Now lets look at the top and bottom 6 rows to give us an idea what the data looks like
head(my_titanic)
tail(my_titanic)
You might notice there are some N/A values in the ‘Age’ variable. Let’s get some summary statistics to tell us more.
summary(my_titanic)
## PassengerId Survived Pclass Name
## Min. : 1.0 Min. :0.0000 Min. :1.000 Length:891
## 1st Qu.:223.5 1st Qu.:0.0000 1st Qu.:2.000 Class :character
## Median :446.0 Median :0.0000 Median :3.000 Mode :character
## Mean :446.0 Mean :0.3838 Mean :2.309
## 3rd Qu.:668.5 3rd Qu.:1.0000 3rd Qu.:3.000
## Max. :891.0 Max. :1.0000 Max. :3.000
##
## Sex Age SibSp Parch
## Length:891 Min. : 0.42 Min. :0.000 Min. :0.0000
## Class :character 1st Qu.:20.12 1st Qu.:0.000 1st Qu.:0.0000
## Mode :character Median :28.00 Median :0.000 Median :0.0000
## Mean :29.70 Mean :0.523 Mean :0.3816
## 3rd Qu.:38.00 3rd Qu.:1.000 3rd Qu.:0.0000
## Max. :80.00 Max. :8.000 Max. :6.0000
## NA's :177
## Ticket Fare Cabin Embarked
## Length:891 Min. : 0.00 Length:891 Length:891
## Class :character 1st Qu.: 7.91 Class :character Class :character
## Mode :character Median : 14.45 Mode :character Mode :character
## Mean : 32.20
## 3rd Qu.: 31.00
## Max. :512.33
##
So we can see that there are issues with the ‘age’ variable because it contains 177 N/A values. So we can either remove them or research/fill them in.
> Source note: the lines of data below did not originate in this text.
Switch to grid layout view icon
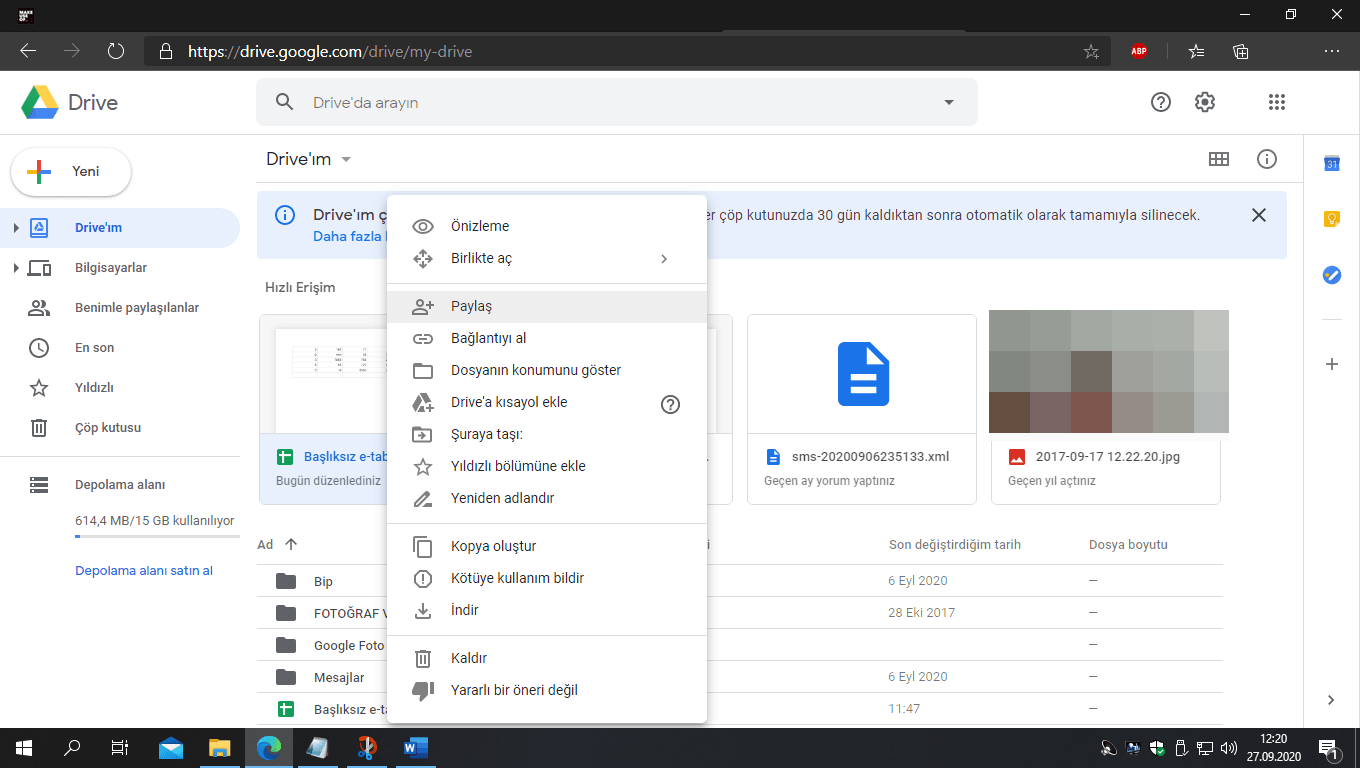 tap(1218, 159)
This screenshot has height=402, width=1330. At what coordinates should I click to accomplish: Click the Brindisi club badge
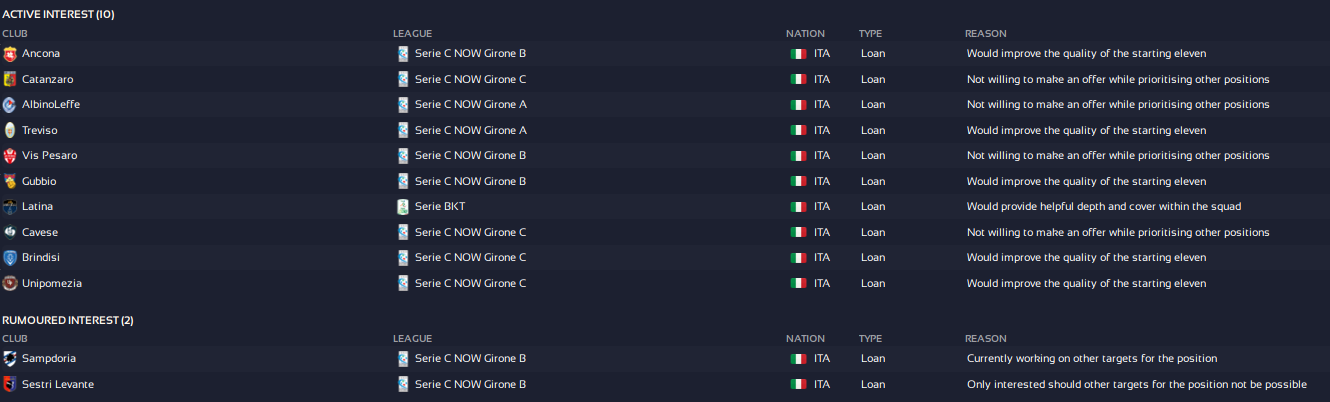point(10,258)
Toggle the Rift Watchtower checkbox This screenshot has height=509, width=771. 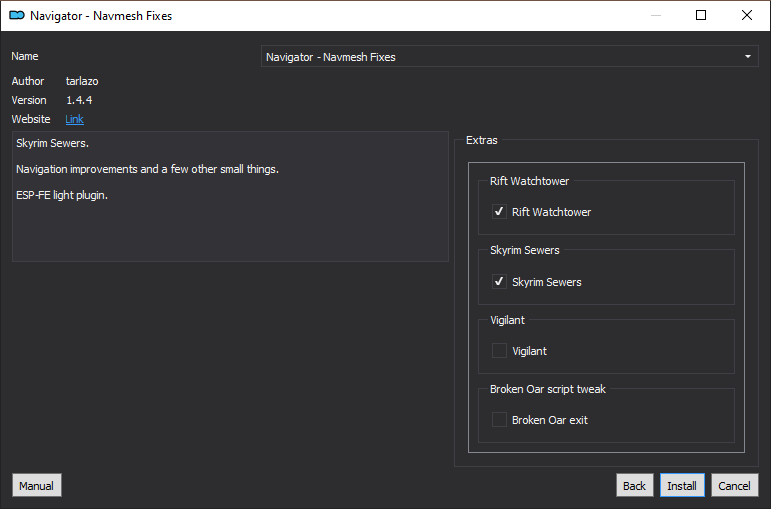[x=499, y=212]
titanic_no_na <- my_titanic[!is.na(my_titanic$Age), ]
We’ve now created a new data.frame called ‘titanic_no_na’ which removes all the rows where Age is N/A
Let’s turn some character categories into factors
titanic_no_na$Sex <- as.factor(titanic_no_na$Sex)
titanic_no_na$Pclass <- as.factor(titanic_no_na$Pclass)
titanic_no_na$Survived <- as.factor(titanic_no_na$Survived)
Now let’s try some simple visualisations. First, how do the passenger ages look?
hist(titanic_no_na$Age)
First we’ll see how the class breaks down, did first class passengers generally fare better than third class passengers?
plot(titanic_no_na$Pclass, titanic_no_na$Survived)
Let’s do the same for sex
plot(titanic_no_na$Sex, titanic_no_na$Survived)
So far it looks like female first class passengers stood a much better chance of survival than male third class passengers.